◆ **Supplied material**
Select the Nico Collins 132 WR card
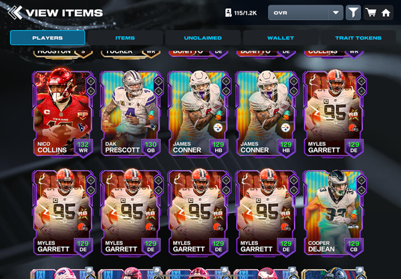 (x=63, y=114)
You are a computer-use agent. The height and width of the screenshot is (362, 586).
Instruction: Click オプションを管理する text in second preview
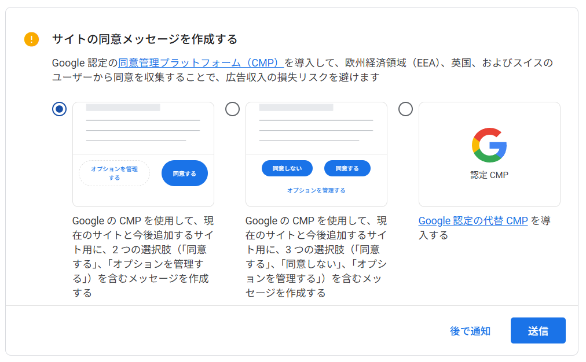coord(316,190)
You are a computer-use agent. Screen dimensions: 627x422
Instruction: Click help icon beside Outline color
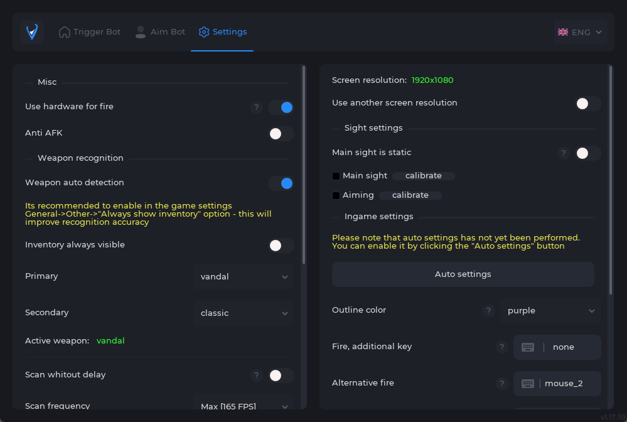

◆ **About this exercise**
Nothing but the lines from the one with "You are a computer-use agent. The" through the last line of the material above should appear in the answer, each copied exactly, with no pictures.

◆ **Response to the task**
You are a computer-use agent. The height and width of the screenshot is (362, 586).
Instruction: Click オプションを管理する text in second preview
coord(316,190)
You are a computer-use agent. Screen dimensions: 627x422
Instruction: Click help icon beside Outline color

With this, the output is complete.